Dataset rows:
'''

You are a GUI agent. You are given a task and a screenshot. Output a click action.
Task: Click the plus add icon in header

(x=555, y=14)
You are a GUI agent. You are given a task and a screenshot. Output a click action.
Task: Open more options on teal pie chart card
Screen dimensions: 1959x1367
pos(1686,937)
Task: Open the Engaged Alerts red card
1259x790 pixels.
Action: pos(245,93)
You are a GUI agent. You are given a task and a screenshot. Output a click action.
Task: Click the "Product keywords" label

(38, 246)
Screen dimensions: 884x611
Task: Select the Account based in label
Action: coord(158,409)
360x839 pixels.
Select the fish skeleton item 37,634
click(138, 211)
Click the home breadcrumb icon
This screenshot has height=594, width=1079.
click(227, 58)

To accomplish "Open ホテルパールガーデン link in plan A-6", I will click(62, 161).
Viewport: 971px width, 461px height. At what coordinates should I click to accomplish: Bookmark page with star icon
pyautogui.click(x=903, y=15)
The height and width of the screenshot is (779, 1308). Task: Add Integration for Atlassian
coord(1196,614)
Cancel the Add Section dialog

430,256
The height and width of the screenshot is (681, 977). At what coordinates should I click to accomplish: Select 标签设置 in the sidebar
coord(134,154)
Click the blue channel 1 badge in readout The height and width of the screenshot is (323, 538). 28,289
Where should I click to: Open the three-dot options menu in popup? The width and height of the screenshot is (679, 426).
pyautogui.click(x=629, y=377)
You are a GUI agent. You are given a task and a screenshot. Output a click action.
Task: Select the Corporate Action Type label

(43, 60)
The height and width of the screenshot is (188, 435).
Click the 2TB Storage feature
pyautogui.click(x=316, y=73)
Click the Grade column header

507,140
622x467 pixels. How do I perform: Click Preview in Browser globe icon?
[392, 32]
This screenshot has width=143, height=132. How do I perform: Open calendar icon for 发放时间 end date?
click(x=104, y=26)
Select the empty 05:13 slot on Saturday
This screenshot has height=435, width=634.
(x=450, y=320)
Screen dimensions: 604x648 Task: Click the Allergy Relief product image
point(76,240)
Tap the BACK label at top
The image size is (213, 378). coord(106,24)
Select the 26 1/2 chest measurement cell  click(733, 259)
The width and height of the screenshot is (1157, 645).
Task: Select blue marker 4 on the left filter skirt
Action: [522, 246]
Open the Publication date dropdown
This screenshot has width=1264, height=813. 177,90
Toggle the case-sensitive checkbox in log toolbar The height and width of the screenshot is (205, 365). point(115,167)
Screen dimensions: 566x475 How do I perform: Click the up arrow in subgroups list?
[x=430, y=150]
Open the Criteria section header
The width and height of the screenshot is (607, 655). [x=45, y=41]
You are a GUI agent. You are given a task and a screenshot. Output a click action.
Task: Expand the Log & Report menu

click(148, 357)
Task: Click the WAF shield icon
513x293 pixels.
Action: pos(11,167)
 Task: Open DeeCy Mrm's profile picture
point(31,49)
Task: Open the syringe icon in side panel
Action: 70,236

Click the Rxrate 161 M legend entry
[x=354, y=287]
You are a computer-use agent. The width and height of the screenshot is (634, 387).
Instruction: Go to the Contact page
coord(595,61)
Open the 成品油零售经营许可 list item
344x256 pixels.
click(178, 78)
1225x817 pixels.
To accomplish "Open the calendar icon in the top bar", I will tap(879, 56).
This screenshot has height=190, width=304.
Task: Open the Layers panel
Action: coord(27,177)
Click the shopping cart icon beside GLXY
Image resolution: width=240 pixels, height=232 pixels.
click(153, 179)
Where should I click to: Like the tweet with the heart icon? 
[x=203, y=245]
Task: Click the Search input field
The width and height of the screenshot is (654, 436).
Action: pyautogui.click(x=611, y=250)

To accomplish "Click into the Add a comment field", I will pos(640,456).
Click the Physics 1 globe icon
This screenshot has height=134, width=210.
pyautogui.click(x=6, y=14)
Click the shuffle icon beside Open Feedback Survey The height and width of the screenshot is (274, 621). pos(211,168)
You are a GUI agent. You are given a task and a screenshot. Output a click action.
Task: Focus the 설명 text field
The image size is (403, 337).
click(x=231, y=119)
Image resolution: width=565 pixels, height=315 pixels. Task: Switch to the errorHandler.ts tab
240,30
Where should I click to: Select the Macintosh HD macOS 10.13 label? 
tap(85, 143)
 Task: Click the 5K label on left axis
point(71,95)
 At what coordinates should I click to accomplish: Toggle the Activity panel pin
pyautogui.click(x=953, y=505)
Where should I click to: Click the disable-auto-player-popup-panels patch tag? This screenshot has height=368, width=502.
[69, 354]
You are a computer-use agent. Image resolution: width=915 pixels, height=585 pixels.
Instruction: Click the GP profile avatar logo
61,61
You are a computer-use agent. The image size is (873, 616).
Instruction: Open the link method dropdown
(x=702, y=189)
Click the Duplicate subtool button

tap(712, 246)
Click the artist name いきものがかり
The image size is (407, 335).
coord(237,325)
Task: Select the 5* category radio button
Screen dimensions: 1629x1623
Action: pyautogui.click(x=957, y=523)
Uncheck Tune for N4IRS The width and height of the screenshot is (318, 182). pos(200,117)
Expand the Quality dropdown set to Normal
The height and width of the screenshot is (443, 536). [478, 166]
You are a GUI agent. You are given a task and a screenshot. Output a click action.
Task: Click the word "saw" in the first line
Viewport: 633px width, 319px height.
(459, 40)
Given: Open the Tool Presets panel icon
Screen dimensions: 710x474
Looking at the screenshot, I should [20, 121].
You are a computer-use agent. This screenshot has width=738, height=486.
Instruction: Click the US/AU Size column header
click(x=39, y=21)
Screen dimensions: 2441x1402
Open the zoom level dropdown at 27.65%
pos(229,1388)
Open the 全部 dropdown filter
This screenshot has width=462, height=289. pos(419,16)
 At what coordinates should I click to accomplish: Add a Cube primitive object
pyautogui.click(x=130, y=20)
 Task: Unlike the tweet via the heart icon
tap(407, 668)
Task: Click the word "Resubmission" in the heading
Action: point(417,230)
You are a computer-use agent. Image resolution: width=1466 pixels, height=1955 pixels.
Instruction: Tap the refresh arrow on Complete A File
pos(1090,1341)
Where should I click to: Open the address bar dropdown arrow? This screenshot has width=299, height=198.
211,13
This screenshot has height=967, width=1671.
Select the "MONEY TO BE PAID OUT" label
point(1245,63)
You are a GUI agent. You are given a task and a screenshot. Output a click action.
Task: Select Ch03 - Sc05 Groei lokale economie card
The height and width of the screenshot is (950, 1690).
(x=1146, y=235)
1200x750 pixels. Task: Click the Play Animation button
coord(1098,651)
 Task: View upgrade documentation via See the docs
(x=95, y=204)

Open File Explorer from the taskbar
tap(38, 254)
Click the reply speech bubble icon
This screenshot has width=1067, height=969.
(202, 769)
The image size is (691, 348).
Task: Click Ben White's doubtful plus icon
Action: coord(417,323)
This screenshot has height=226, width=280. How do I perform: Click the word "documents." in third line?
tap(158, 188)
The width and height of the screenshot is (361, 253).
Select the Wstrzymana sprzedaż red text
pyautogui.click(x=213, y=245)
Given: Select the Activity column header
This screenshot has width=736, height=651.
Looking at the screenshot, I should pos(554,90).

'''

Given instruction: Collect every line from the items above that contains the word "page", and copy each one out in full.

Final result:
Viewport: 971px width, 461px height. At what coordinates should I click to accomplish: Bookmark page with star icon
Instruction: Go to the Contact page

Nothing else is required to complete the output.